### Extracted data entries
======

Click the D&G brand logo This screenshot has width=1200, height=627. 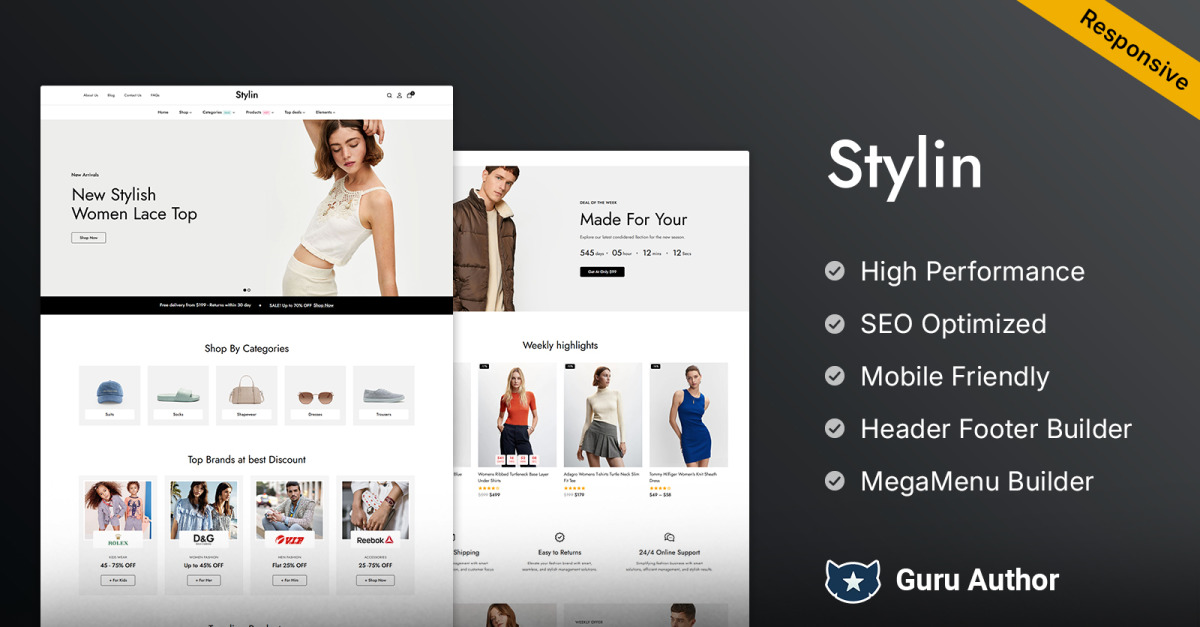pos(203,538)
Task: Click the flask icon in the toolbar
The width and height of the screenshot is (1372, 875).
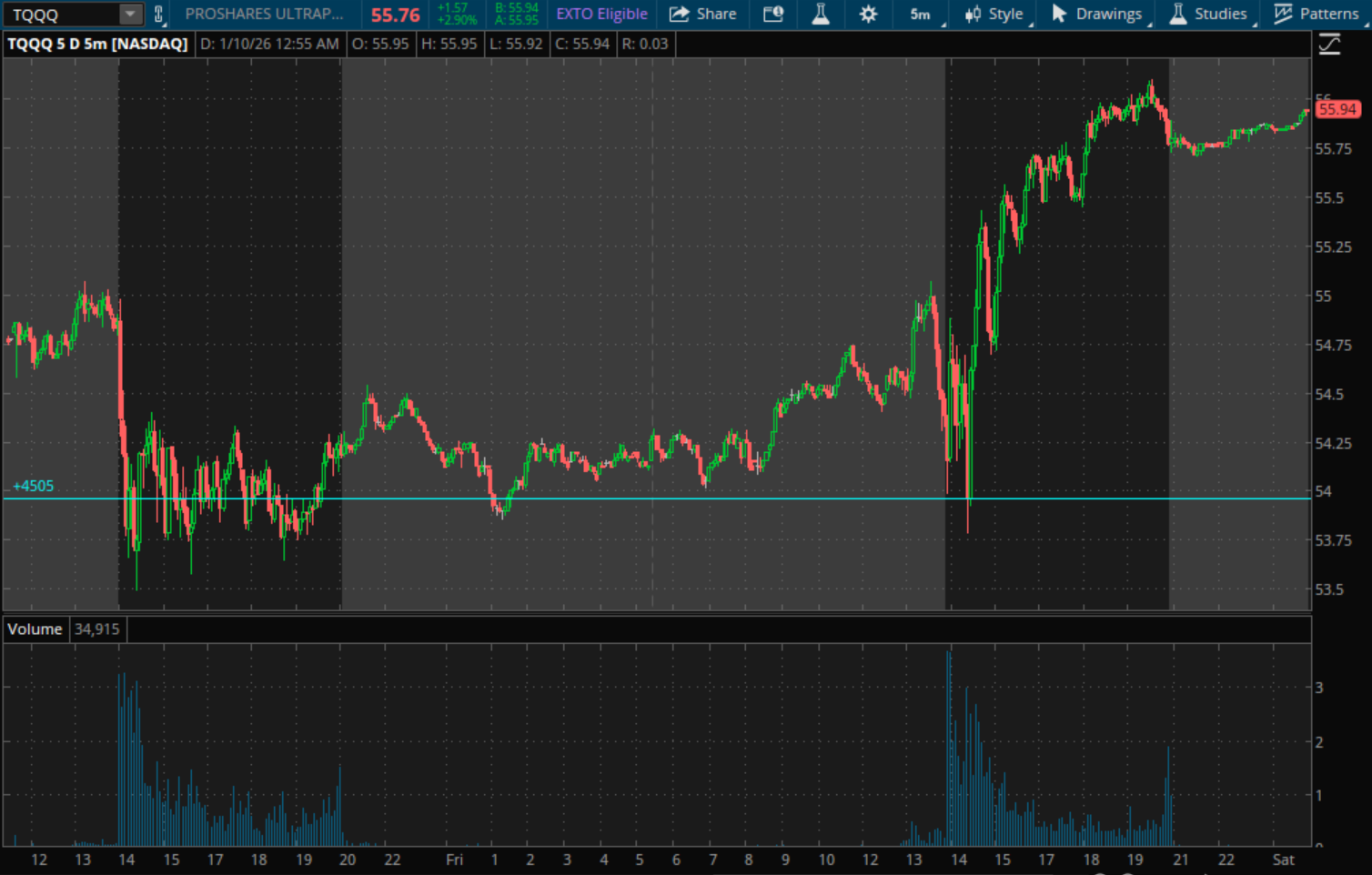Action: click(821, 15)
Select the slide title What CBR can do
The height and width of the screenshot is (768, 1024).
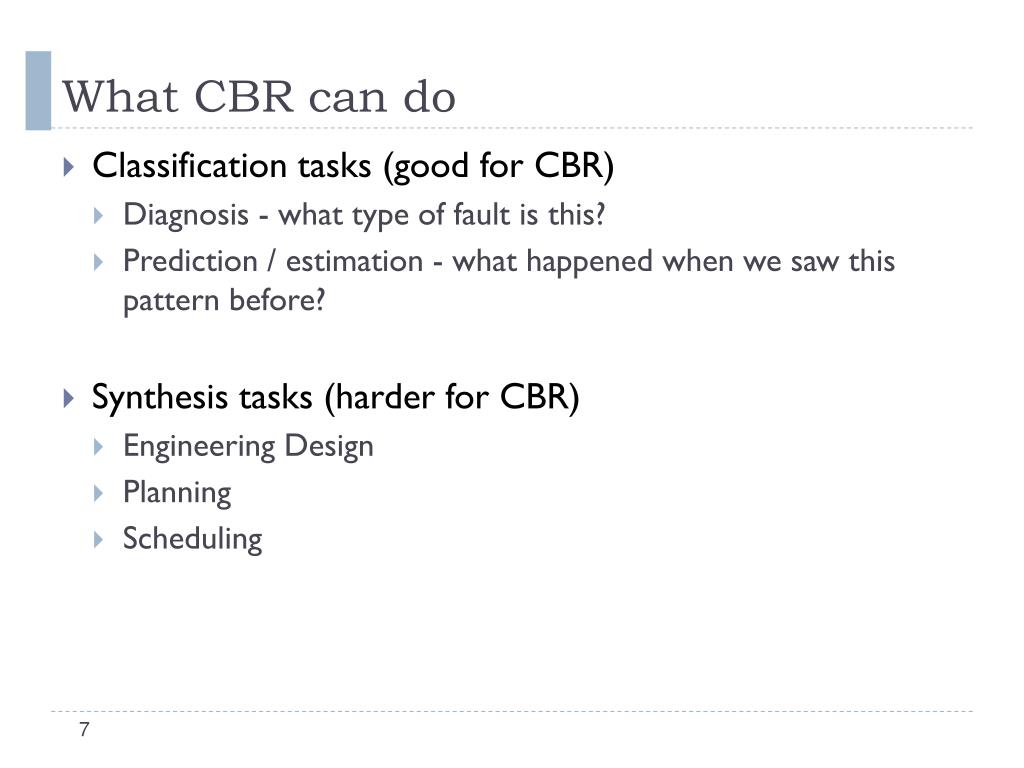click(x=259, y=97)
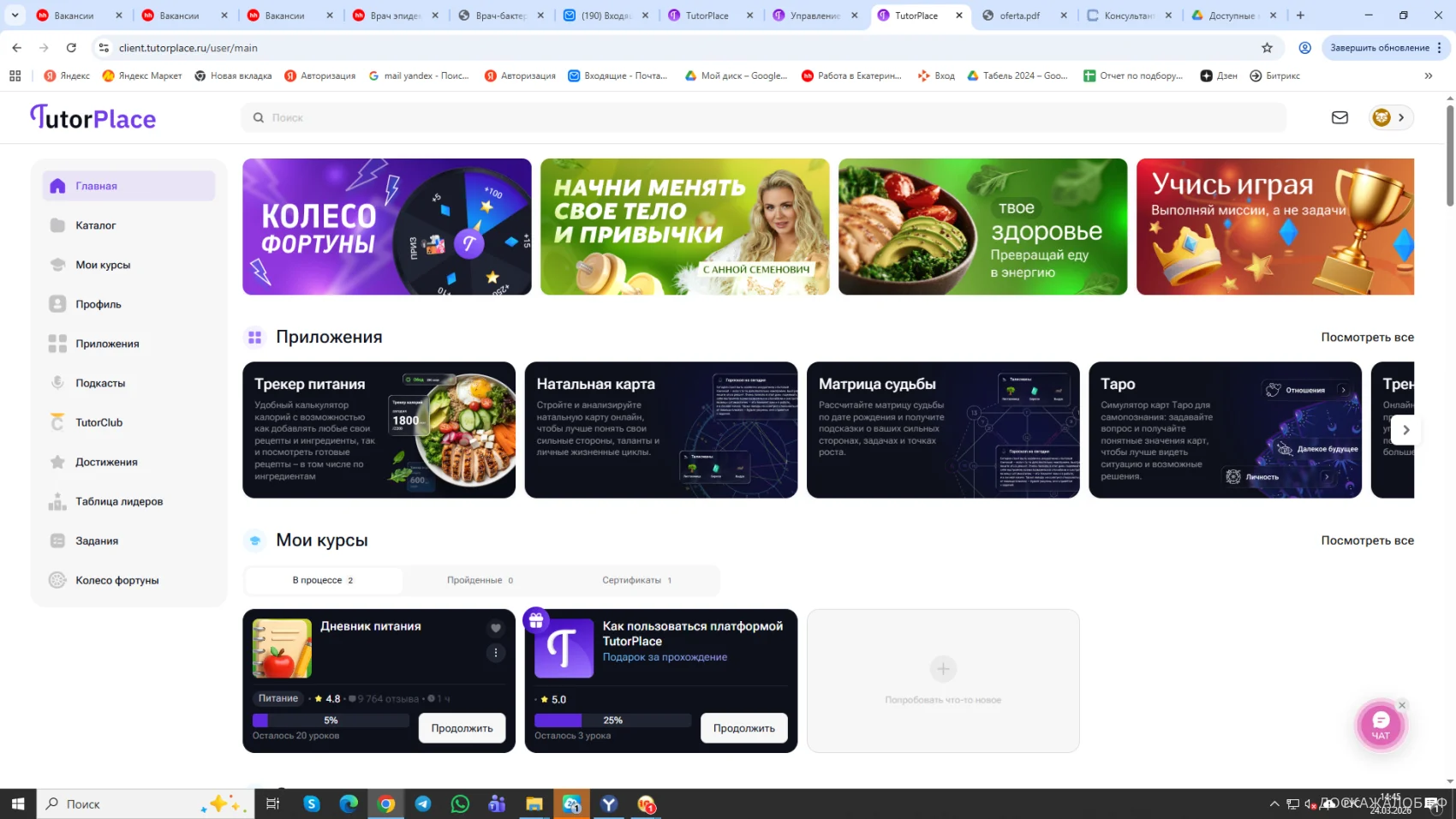Switch to the Сертификаты tab
Screen dimensions: 1456x819
click(636, 580)
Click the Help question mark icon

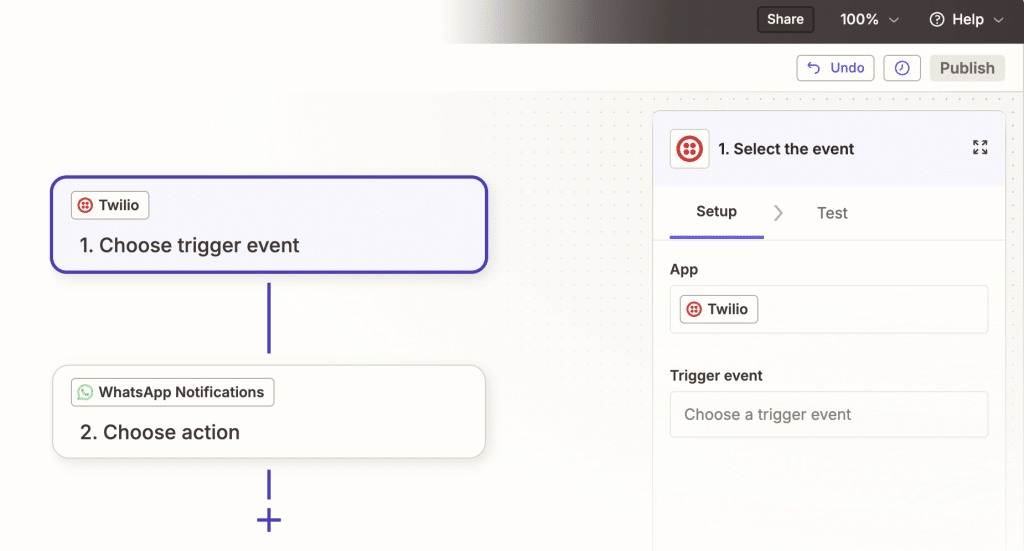pos(937,19)
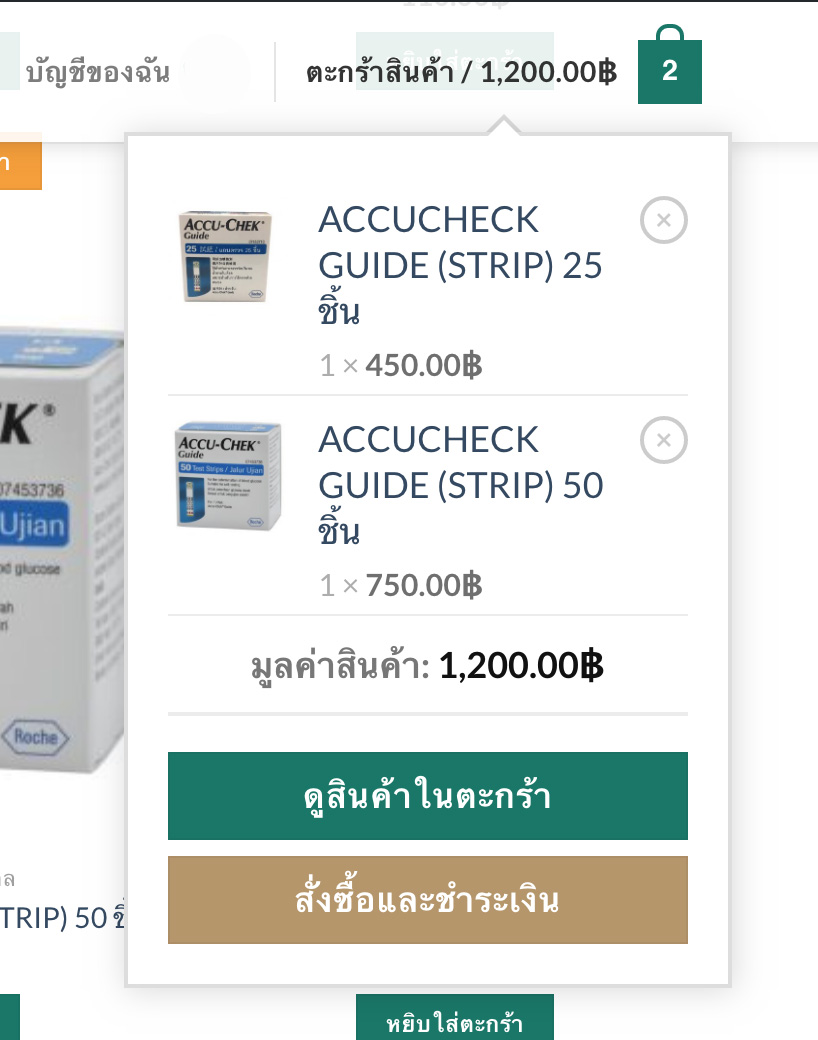Go to บัญชีของฉัน account link

[x=98, y=72]
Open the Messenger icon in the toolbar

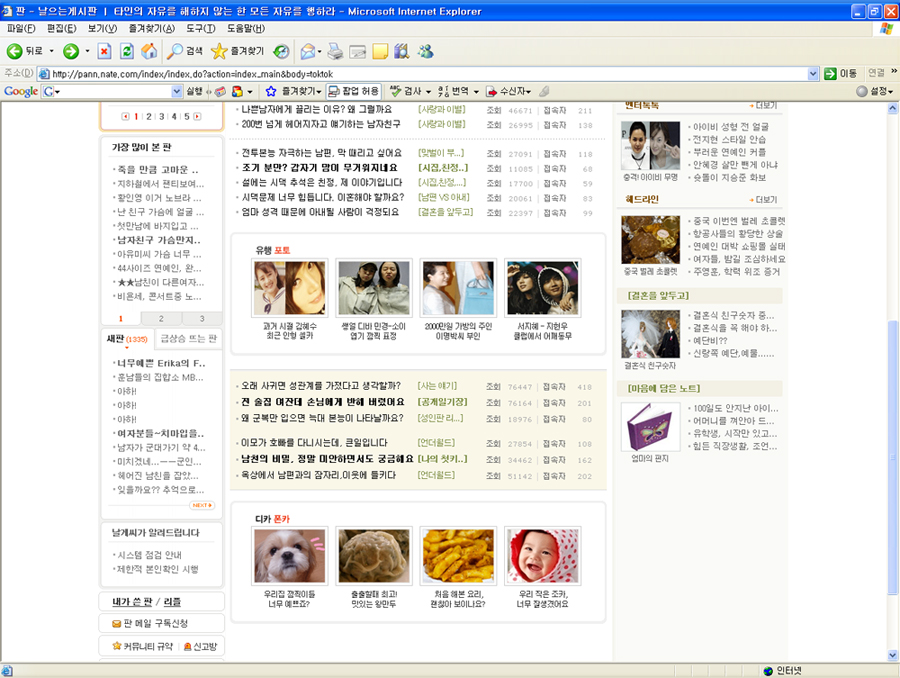(425, 51)
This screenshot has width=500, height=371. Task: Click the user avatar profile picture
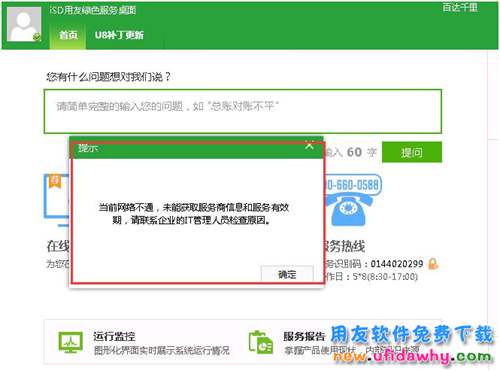click(x=24, y=24)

======

Return exactly the lines that begin with the one containing "Task: Click the flask icon in the toolbar" and end with the final line of the data above; include no pictures.

Task: Click the flask icon in the toolbar
The width and height of the screenshot is (1372, 875).
Action: click(821, 15)
Select the slide title What CBR can do
The height and width of the screenshot is (768, 1024).
click(x=259, y=97)
Switch to the Сертификаты tab
Screen dimensions: 1456x819
click(636, 580)
Click the Help question mark icon

pos(937,19)
Go to บัญชีของฉัน account link

[x=98, y=72]
Open the Messenger icon in the toolbar

(425, 51)
This screenshot has width=500, height=371. Task: Click the user avatar profile picture
click(x=24, y=24)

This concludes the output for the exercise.